» **TRECHO DA FONTE**:
_ _ _

Odeia liderar? A resposta pode estar na sua infância

11/05/2020 09h52


Fonte G1

Imagem: Getty Images via BBCBoas intenções dos pais podem, inadvertidamente, minar a confiança dos filhos.(Imagem:Getty Images via BBC)Boas intenções dos pais podem, inadvertidamente, minar a confiança dos filhos.

Você talvez tenha percebido que alguns dos seus colegas assumem naturalmente papéis de liderança. Com autoconfiança, dizem aos demais o que fazer e parecem satisfeitos em assumir um número crescente de responsabilidades. Para algumas pessoas, é completamente diferente: dar ordens causa uma sensação estranha, e a insegurança marca cada decisão.

Se você está nesse segundo grupo, talvez se pergunte por que a ideia de ser líder é repleta de temor, e por que é tão difícil ver a si próprio como gerente.

Assim como em qualquer aspecto da natureza humana, algumas respostas vêm de nossa predisposição genética. Se seus pais eram bastante tímidos e modestos, aumentam as chances de você também ser.

_ _ _

» **INSTRUÇÕES DA TAREFA**:
Reproduza na íntegra o texto sobre liderança e infância, sem mudar nada.

» **Entradas de posição dos itens**:
_ _ _

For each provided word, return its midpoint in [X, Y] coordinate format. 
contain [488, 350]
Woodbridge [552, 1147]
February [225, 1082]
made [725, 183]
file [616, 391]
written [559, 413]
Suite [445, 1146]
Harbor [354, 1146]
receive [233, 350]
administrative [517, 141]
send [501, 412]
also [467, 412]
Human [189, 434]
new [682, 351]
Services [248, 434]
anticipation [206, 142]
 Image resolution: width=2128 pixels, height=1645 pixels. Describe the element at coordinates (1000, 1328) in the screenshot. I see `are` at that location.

_ _ _

» **RESPOSTA DA TAREFA**:
Odeia liderar? A resposta pode estar na sua infância

11/05/2020 09h52


Fonte G1

Imagem: Getty Images via BBCBoas intenções dos pais podem, inadvertidamente, minar a confiança dos filhos.(Imagem:Getty Images via BBC)Boas intenções dos pais podem, inadvertidamente, minar a confiança dos filhos.

Você talvez tenha percebido que alguns dos seus colegas assumem naturalmente papéis de liderança. Com autoconfiança, dizem aos demais o que fazer e parecem satisfeitos em assumir um número crescente de responsabilidades. Para algumas pessoas, é completamente diferente: dar ordens causa uma sensação estranha, e a insegurança marca cada decisão.

Se você está nesse segundo grupo, talvez se pergunte por que a ideia de ser líder é repleta de temor, e por que é tão difícil ver a si próprio como gerente.

Assim como em qualquer aspecto da natureza humana, algumas respostas vêm de nossa predisposição genética. Se seus pais eram bastante tímidos e modestos, aumentam as chances de você também ser.